Setapak Langkah – 03 Mei 2026 | Pada Sabtu, 2 Mei 2024, wilayah DKI Jakarta kembali menjadi sorotan publik setelah dilanda hujan deras yang menyebabkan banjir di beberapa daerah. Banjir tersebut menimbulkan gangguan transportasi, kerusakan properti, serta menambah beban aparat penanggulangan bencana.
Sementara itu, di sisi lain, warga dan wisatawan memanfaatkan cuaca yang lebih tenang pada sore harinya untuk berlibur ke Kepulauan Seribu. Pulau-pulau di sekitar Jakarta menawarkan pantai bersih, spot snorkeling, serta fasilitas akomodasi yang semakin berkembang.
Berikut rangkuman utama peristiwa yang terjadi kemarin:
- Banjir di wilayah Jakarta Barat dan Pusat: Hujan lebat sejak pagi menggenangi jalanan utama, terutama di kawasan Jalan Sudirman, Jalan Thamrin, dan area permukiman di Cengkareng. Tim SAR dan BNPB dikerahkan untuk mengevakuasi warga terdampak.
- Gangguan transportasi umum: Jalur TransJakarta dan beberapa koridor MRT mengalami penundaan karena genangan air. Pengguna kendaraan pribadi diminta memilih rute alternatif.
- Respons pemerintah daerah: Dinas Penanggulangan Bencana DKI Jakarta mengaktifkan posko darurat, sementara Dinas Pariwisata mempromosikan paket wisata ke Kepulauan Seribu sebagai upaya mengalihkan perhatian publik.
- Liburan ke Kepulauan Seribu: Pulau Tidung, Pulau Pramuka, dan Pulau Pari terisi penuh dengan pengunjung yang menikmati kegiatan selam, bersepeda, serta kuliner laut.

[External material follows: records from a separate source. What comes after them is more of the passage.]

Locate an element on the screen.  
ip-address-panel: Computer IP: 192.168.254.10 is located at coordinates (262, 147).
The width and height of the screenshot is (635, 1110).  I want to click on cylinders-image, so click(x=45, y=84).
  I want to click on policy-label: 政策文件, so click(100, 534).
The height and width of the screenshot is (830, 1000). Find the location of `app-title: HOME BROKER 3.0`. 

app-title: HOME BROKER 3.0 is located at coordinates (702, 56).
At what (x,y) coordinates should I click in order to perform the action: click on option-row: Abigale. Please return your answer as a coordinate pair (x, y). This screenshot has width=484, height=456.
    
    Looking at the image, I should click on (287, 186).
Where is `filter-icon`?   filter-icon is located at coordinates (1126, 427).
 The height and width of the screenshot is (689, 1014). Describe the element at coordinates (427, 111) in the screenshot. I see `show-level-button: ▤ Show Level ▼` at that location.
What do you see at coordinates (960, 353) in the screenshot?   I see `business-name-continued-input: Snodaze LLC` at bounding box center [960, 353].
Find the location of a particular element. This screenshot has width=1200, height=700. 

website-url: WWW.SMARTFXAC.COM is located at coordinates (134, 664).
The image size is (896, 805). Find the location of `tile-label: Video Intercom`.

Beberapa resort menawarkan diskon khusus bagi keluarga.
- Tips keselamatan bagi wisatawan: Memeriksa prakiraan cuaca, membawa perlengkapan anti-nyamuk, serta menghindari zona rawan gelombang tinggi.
Data singkat tentang dampak banjir dan kunjungan wisata:
| Indikator | Jumlah |
|---|---|
| Korban terdampak banjir | 1.842 orang |
| Jalan terendam | 27 km |
| Pengunjung Kepulauan Seribu | 12.500 orang |
| Reservasi hotel terisi | 78% |
Para pengamat menilai bahwa peristiwa banjir ini mengingatkan pentingnya peningkatan infrastruktur drainase, sementara popularitas Kepulauan Seribu sebagai destinasi liburan menunjukkan potensi pertumbuhan pariwisata berkelanjutan di wilayah DKI Jakarta.